Using a curriculum-based strategy, ChatGPT is able to logically link these learned skills together to perform actions such as stacking blocks.

In addition, in one example of ChatGPT's power, the researchers asked the model to build the Microsoft logo from wooden blocks, i.e. to connect the text domain with the physical domain.

"Terminator" into reality? Microsoft's ambition: control bots with ChatGPT!

ChatGPT was able to recall the Microsoft logo from an internal knowledge base, but it was also able to "draw" the logo with SVG code, and then use the skills learned above to determine the physical form in which existing robot actions could compose it.

In another example, researchers asked ChatGPT to write an algorithm that allowed the drone to reach its target in the air without hitting an obstacle.

Just tell the model that the drone it controls has a forward distance sensor, and ChatGPT is immediately able to encode most of the key components for the algorithm, a task that requires some dialogue with humans, and ChatGPT can make local code modifications through natural language feedback alone.

Perceive the world before you act

Being able to perceive the world before an algorithm decides to do something is fundamental to building a robotic system.

To test ChatGPT's understanding of specified concepts, the researchers designed a framework that required ChatGPT to continuously explore the environment, allowing the model to access functions such as object detection and target distance APIs until it found a user-specified object, a process called perception-action loops.

In the experimental session, the researchers conducted additional experiments to evaluate whether ChatGPT could decide where the robot should go based on real-time feedback from sensors, rather than having ChatGPT generate a code loop to make those decisions.

The experimental results verify that the user can enter a text description of a camera image at each step of the conversation, and the model can figure out how to control the robot and drive the robot to a specific object.

Open Source PromptCraft: Collect valuable prompts

"Good prompting engineering" is essential for large language models such as ChatGPT to successfully perform robotic tasks.

But prompting is an entirely empirical science, lacks a comprehensive summary, and has few resources to help researchers and enthusiasts in the field determine what makes a good prompt

To compensate for this disadvantage, the researchers open-sourced a platform, PromptCraft, on which any user can share examples of prompt strategies for different robot categories.

All tips and conversations for this research project have been placed in the repository, and interested readers can continue to contribute!

"Terminator" into reality?
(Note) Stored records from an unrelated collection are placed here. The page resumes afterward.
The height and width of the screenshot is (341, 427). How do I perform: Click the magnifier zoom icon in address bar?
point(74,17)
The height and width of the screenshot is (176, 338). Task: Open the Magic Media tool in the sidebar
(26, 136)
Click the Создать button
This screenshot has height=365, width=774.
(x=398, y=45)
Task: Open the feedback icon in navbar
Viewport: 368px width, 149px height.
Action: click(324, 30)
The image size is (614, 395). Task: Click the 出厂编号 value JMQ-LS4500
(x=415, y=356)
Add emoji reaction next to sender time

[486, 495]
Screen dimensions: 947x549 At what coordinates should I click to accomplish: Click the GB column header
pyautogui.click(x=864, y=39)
Microsoft's ambition: control bots with ChatGPT!

In addition to the rapid design, the researchers plan to develop multiple robot simulators and interfaces in the future to allow users to test the performance of algorithms generated by ChatGPT, and an AirSim environment with integrated ChatGPT has been released.

Take the robot out of the lab and into the world

Microsoft's goal in releasing these technologies is to bring robotics to a wider audience, and researchers believe that language-based robot control systems are the foundation for bringing robots from science labs to everyday users.

That said, the output of ChatGPT should not be deployed directly on the bot without careful analysis.

By obtaining experimental results in a simulated environment, it is possible to evaluate algorithms and take necessary safety precautions before future real-world deployment.

Resources:

https://www.microsoft.com/en-us/research/group/autonomous-systems-group-robotics/articles/chatgpt-for-robotics/

"Terminator" into reality? Microsoft's ambition: control bots with ChatGPT!